Top-package lists for typosquat detection

This directory holds per-ecosystem snapshots of "legitimate" package names. They are embedded into the binary at compile time via include_str! (see src/enrich/typosquat.rs); bomdrift refresh-typosquat will eventually pull fresher copies into the user's XDG cache, overlaying these baked-in defaults.

File Source Refresh cadence Status
npm-top1k.txt anvaka/npmrank most-depended-upon list Quarterly Shipped (1000)
pypi-top200.txt hugovk/top-pypi-packages by download count Monthly Shipped (200)
cargo-top200.txt crates.io API ?sort=downloads&per_page=100 (paginated) Quarterly Shipped (200)
maven-top100.txt Hand-curated from mvnrepository.com "Most Popular" + Sonatype Central download stats Ad-hoc Shipped (~100)

Sizes are intentionally smaller than npm-top1k.txt for the v0.2 ship: the core typosquat algorithm is identical across ecosystems, so a smaller seed list still proves the signal end-to-end. Lists can be expanded in subsequent releases without code changes — only the embedded snapshot grows.

Format

One package name per line, lowercase, no leading numbering. Blank lines and lines starting with # are ignored by the loader (so editorial comments are fine if needed).

For Maven the format is groupId:artifactId (one per line); the typosquat enricher matches Levenshtein ≤ 2 on the artifactId portion only — the shared groupId prefix would inflate Jaro-Winkler similarity past anything useful.

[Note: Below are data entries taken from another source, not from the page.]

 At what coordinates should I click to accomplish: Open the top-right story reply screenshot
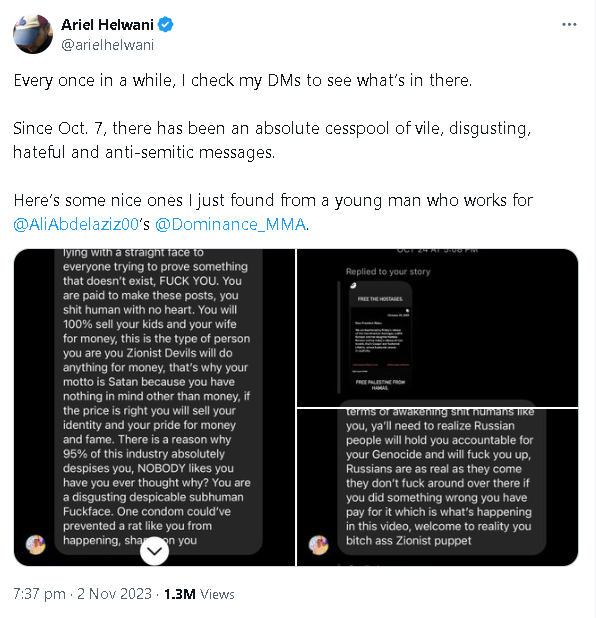438,328
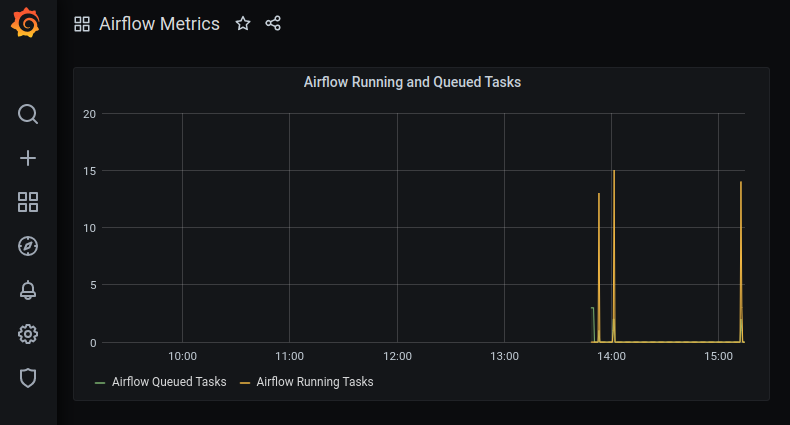Open the Explore compass icon
Screen dimensions: 790x425
[28, 246]
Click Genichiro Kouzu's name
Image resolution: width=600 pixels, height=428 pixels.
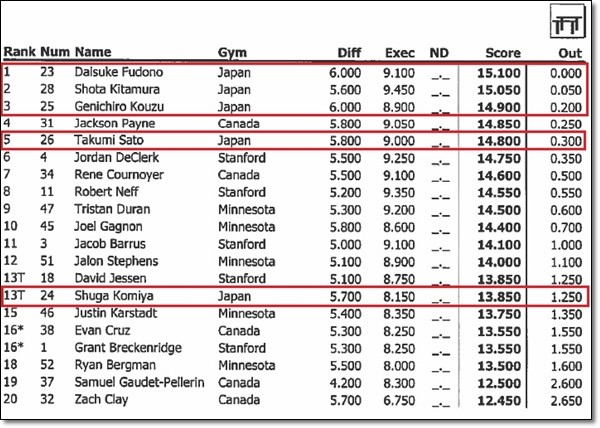click(119, 106)
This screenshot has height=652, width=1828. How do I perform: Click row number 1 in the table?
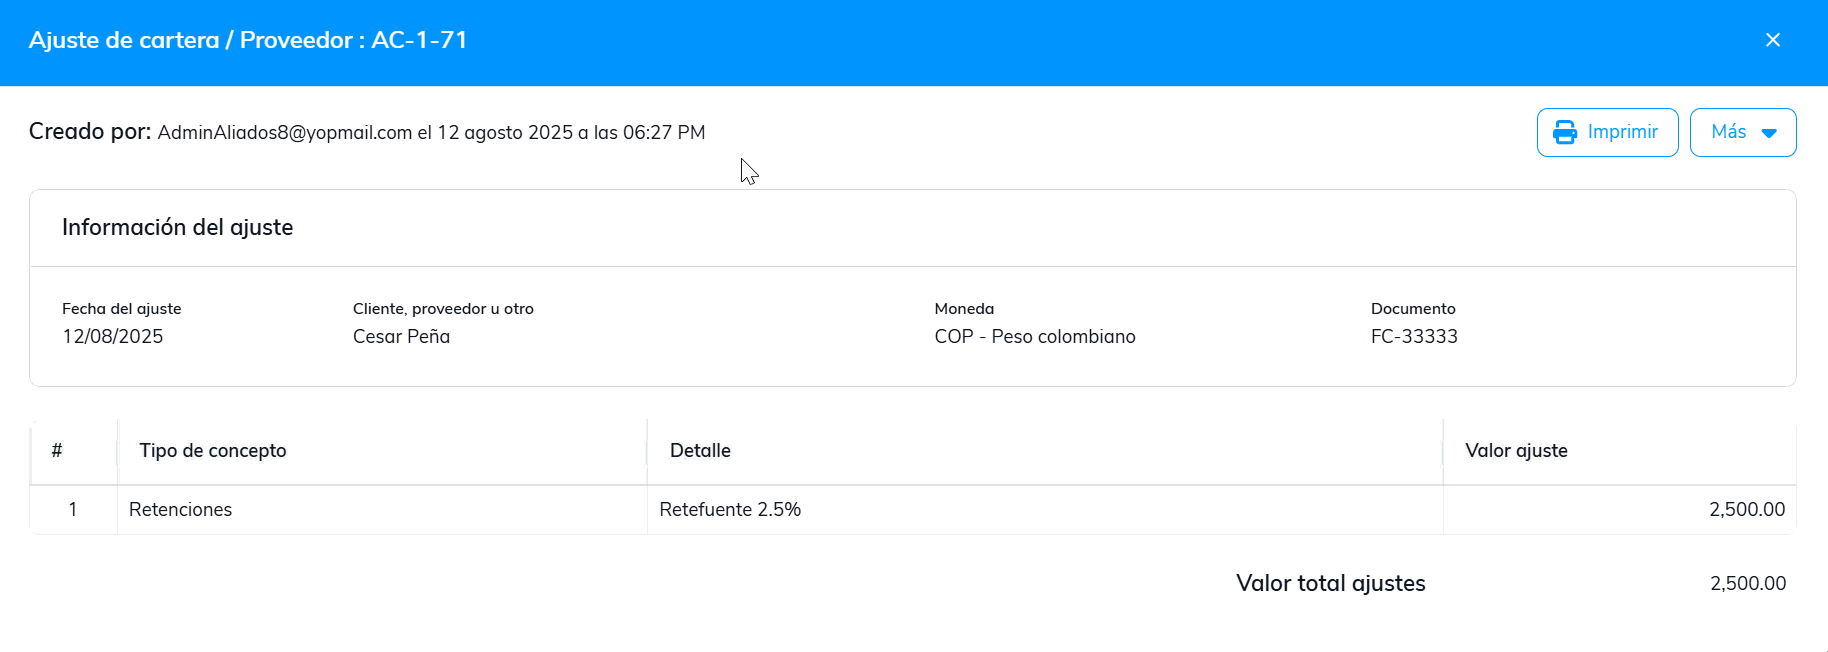point(73,510)
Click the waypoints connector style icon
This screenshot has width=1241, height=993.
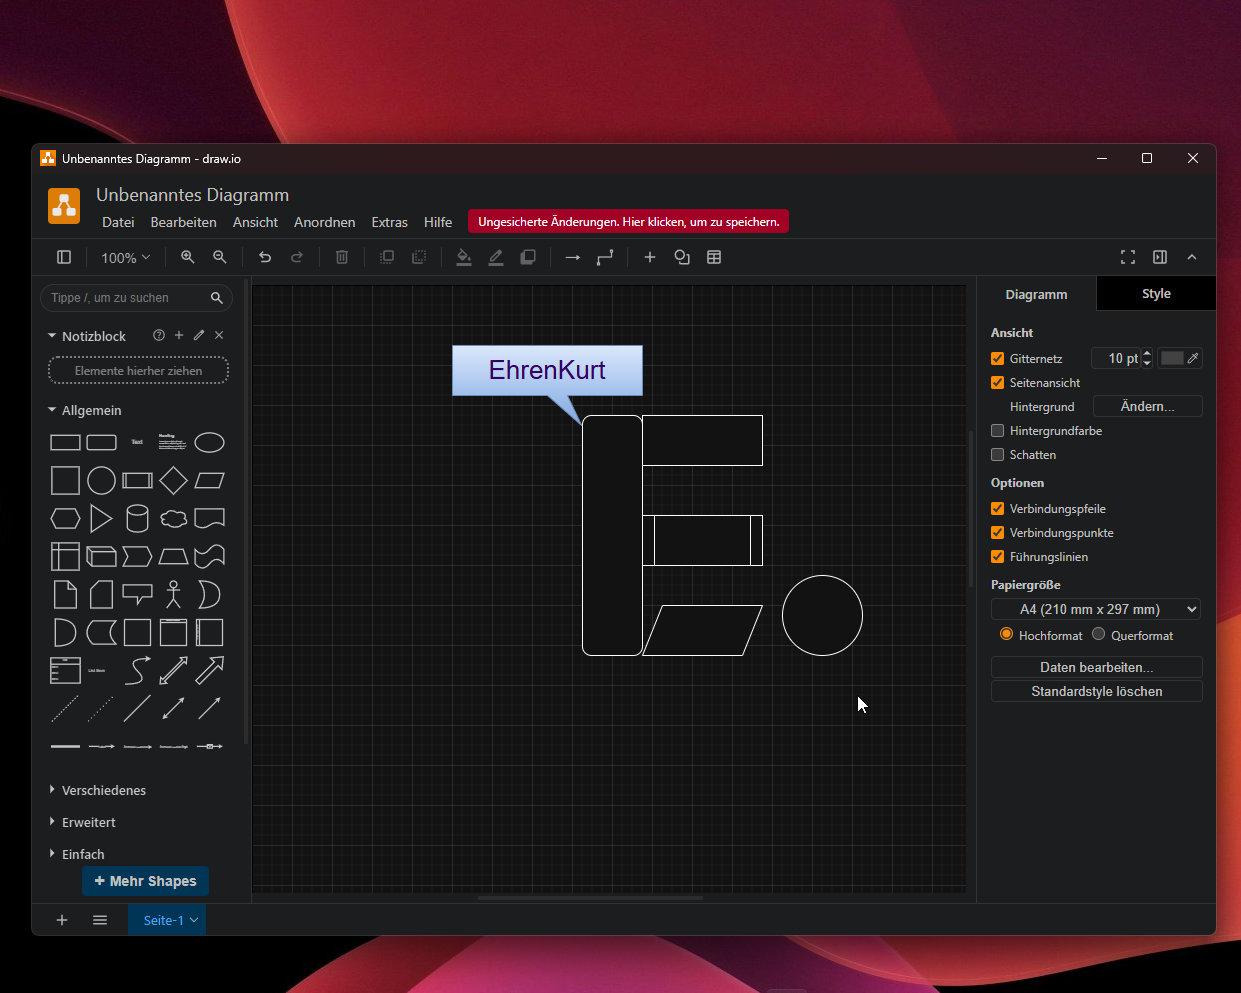pos(605,257)
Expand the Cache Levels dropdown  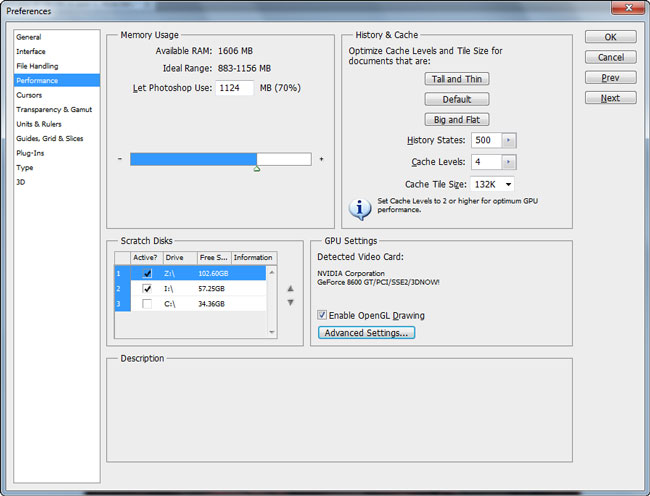click(509, 162)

For PyPI, names are stored verbatim (the upstream uses canonical project names) and PEP 503 normalization (-/_/. collapse, lowercase) is applied at load time. So scikit-learn and scikit_learn will both canonicalize to the same legit-list entry.

Refreshing the npm list

curl -fsSL "https://gist.githubusercontent.com/anvaka/8e8fa57c7ee1350e3491/raw/01.most-dependent-upon.md" \
  | grep -oE '^\s*[0-9]+\. \[[^]]+\]' \
  | sed -E 's/^\s*[0-9]+\. \[([^]]+)\]/\1/' \
  > data/npm-top1k.txt

Refreshing the PyPI list

curl -fsSL "https://hugovk.github.io/top-pypi-packages/top-pypi-packages.min.json" \
  | python3 -c "import json,sys; d=json.load(sys.stdin); print('\n'.join(r['project'] for r in d['rows'][:200]))" \
  >> data/pypi-top200.txt   # then re-add the header comment block

Refreshing the Cargo list

for page in 1 2; do
  curl -fsSL -H 'User-Agent: bomdrift/0.2.0 (https://github.com/Metbcy/bomdrift)' \
    "https://crates.io/api/v1/crates?sort=downloads&per_page=100&page=$page" \
    | python3 -c "import json,sys; print('\n'.join(c['name'] for c in json.load(sys.stdin)['crates']))"
  sleep 1
done > /tmp/cargo-top200-body.txt
# then prepend the header comment block manually

Respect the crates.io rate limit (1 req/sec, polite User-Agent string).

Refreshing the Maven list

Maven Central does not expose a canonical "top N" feed. The current list is hand-curated by browsing mvnrepository.com's "Most Popular" categories (Spring, Apache Commons, Jackson, JUnit, logging, HTTP, ORM, testing) and cross-checking against Sonatype Central download stats. Adding a name here is an explicit editorial decision; PRs welcome.

Validation after refresh

After regenerating any list, run cargo test --release to confirm the test fixtures (crypto-js, cross-env, react-router, requests, numpy, pandas, serde, tokio, clap, commons-lang3, guava, etc.) still appear in their respective lists — those are the load-bearing assertions that prove the snapshot is intact.